↓

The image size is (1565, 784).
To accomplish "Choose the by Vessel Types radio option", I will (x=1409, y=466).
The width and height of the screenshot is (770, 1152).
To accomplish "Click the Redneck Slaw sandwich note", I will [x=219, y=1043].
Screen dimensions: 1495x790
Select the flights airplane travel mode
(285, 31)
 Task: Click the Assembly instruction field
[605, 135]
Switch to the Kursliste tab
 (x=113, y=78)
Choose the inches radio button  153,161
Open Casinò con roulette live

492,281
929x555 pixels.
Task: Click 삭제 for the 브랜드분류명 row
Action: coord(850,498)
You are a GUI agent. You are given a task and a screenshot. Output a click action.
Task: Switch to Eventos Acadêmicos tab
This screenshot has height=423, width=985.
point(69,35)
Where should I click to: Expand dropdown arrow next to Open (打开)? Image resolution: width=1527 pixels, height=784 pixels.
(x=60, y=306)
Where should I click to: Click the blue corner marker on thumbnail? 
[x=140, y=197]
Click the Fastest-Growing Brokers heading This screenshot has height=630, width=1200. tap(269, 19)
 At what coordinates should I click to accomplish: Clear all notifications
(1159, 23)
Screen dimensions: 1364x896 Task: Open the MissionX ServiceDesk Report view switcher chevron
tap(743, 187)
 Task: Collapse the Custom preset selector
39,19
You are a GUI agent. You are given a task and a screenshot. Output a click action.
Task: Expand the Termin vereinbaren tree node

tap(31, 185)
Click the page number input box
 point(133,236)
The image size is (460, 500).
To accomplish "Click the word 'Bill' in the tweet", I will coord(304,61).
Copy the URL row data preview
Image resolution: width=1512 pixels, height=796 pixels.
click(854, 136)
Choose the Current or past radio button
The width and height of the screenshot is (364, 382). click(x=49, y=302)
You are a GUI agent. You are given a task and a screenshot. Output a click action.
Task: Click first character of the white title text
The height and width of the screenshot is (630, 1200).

↑

Copy out every line of the data above, keeping each character, space and line break unchanged.

Exercise solution
The image size is (1565, 784).
To accomplish "Choose the by Vessel Types radio option", I will (x=1409, y=466).
The width and height of the screenshot is (770, 1152).
To accomplish "Click the Redneck Slaw sandwich note", I will [x=219, y=1043].
Screen dimensions: 1495x790
Select the flights airplane travel mode
(285, 31)
 Task: Click the Assembly instruction field
[605, 135]
Switch to the Kursliste tab
 (x=113, y=78)
Choose the inches radio button  153,161
Open Casinò con roulette live

492,281
929x555 pixels.
Task: Click 삭제 for the 브랜드분류명 row
Action: coord(850,498)
You are a GUI agent. You are given a task and a screenshot. Output a click action.
Task: Switch to Eventos Acadêmicos tab
This screenshot has height=423, width=985.
point(69,35)
Where should I click to: Expand dropdown arrow next to Open (打开)? Image resolution: width=1527 pixels, height=784 pixels.
(x=60, y=306)
Where should I click to: Click the blue corner marker on thumbnail? 
[x=140, y=197]
Click the Fastest-Growing Brokers heading This screenshot has height=630, width=1200. tap(269, 19)
 At what coordinates should I click to accomplish: Clear all notifications
(1159, 23)
Screen dimensions: 1364x896 Task: Open the MissionX ServiceDesk Report view switcher chevron
tap(743, 187)
 Task: Collapse the Custom preset selector
39,19
You are a GUI agent. You are given a task and a screenshot. Output a click action.
Task: Expand the Termin vereinbaren tree node

tap(31, 185)
Click the page number input box
 point(133,236)
The image size is (460, 500).
To accomplish "Click the word 'Bill' in the tweet", I will coord(304,61).
Copy the URL row data preview
Image resolution: width=1512 pixels, height=796 pixels.
click(854, 136)
Choose the Current or past radio button
The width and height of the screenshot is (364, 382). click(x=49, y=302)
You are a GUI agent. You are given a task and a screenshot. Output a click action.
Task: Click first character of the white title text
The height and width of the screenshot is (630, 1200).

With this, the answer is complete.